В заключение генерал заявил: «Русские держали Севастополь восемь месяцев. Мы будем его держать восемь лет!»
Приказ гитлеровского генерала был зачитан войску третьего мая. Прошло пять дней, наша армия далеко продвинулась вперед, и еще ни одно подразделение не запуталось в сложных инженерных сооружениях генерал-полковника Енеке! Бои уже на окраине Севастополя, с набережной Балаклавы наши пушки бьют в сторону Феолента.
Штурмовые, подвижные отряды уже скатились со станции Мекензиевы Горы к Инкерману. Занята Черная речка. Многочисленные огневые точки и укрепления гитлеровцев нужно ломать, давить и сносить с лица земли. И этим заняты армейские и морские летчики. Отлично работают и армейская артиллерия и танки.

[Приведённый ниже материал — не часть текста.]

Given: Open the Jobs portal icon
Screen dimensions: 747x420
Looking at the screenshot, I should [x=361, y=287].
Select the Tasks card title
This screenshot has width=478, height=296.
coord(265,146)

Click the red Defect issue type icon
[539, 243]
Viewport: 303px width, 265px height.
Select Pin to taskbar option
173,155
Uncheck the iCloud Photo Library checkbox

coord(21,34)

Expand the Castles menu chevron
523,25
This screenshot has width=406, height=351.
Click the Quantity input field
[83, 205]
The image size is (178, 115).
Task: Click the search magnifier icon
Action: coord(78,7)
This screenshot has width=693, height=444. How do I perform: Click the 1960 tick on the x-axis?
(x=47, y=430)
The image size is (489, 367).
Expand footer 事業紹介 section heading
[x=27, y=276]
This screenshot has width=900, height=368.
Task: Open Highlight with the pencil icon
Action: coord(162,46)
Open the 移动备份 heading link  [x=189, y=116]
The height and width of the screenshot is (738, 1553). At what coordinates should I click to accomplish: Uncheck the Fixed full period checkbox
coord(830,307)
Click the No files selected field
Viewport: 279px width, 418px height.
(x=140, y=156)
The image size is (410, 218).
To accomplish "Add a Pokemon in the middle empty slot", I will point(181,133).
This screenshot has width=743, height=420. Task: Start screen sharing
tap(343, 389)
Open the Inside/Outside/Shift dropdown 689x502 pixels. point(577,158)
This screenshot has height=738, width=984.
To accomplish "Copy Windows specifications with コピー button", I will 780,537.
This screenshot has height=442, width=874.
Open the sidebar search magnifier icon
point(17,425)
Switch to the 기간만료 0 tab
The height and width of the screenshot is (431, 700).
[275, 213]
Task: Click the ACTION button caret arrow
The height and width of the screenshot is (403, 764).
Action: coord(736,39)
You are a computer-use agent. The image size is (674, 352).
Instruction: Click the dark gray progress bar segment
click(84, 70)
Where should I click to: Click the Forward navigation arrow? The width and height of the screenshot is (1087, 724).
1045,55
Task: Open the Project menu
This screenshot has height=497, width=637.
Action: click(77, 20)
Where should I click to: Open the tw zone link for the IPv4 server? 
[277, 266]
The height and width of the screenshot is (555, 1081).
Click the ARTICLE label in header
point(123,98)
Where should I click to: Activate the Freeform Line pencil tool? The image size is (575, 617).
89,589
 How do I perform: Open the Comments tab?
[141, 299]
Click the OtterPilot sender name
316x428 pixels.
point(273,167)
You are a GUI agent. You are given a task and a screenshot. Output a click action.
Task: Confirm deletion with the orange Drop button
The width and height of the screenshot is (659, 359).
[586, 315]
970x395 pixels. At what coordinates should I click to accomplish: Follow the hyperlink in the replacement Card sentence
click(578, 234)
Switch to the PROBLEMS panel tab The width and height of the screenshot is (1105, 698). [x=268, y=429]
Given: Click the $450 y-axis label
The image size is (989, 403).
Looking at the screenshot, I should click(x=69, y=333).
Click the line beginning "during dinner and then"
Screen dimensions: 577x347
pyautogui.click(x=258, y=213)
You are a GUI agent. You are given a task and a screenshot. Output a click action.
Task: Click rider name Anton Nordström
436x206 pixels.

По ходу и характеру боев чувствуется, что настает решительный момент в сражении за Севастополь: все небо и земля стонут от огня и стремительного движения танков. Пыль стелется за ними, как дым пожара в степи.
Прыгаю в одну из машин. Перед глазами застывшее в дикой судороге железо, обагренные кровью камни, вылизанная огнем земля, трупы… А степь усеяна маками. Едва заметный ветерок качает их красные головки.
Когда машина поднималась на Сапун-гору, открылись перепаханные лемехами артиллерийского огня холмы. Боже! Что ж тут было два часа тому назад!
У Малахова кургана пробка – здесь сходятся дороги в Севастополь. Над головой нет-нет да просвистит снаряд: немцы, выбитые из города, зацепились за бухты Стрелецкую, Омегу, Камышевую, Казачью и мыс Херсонес.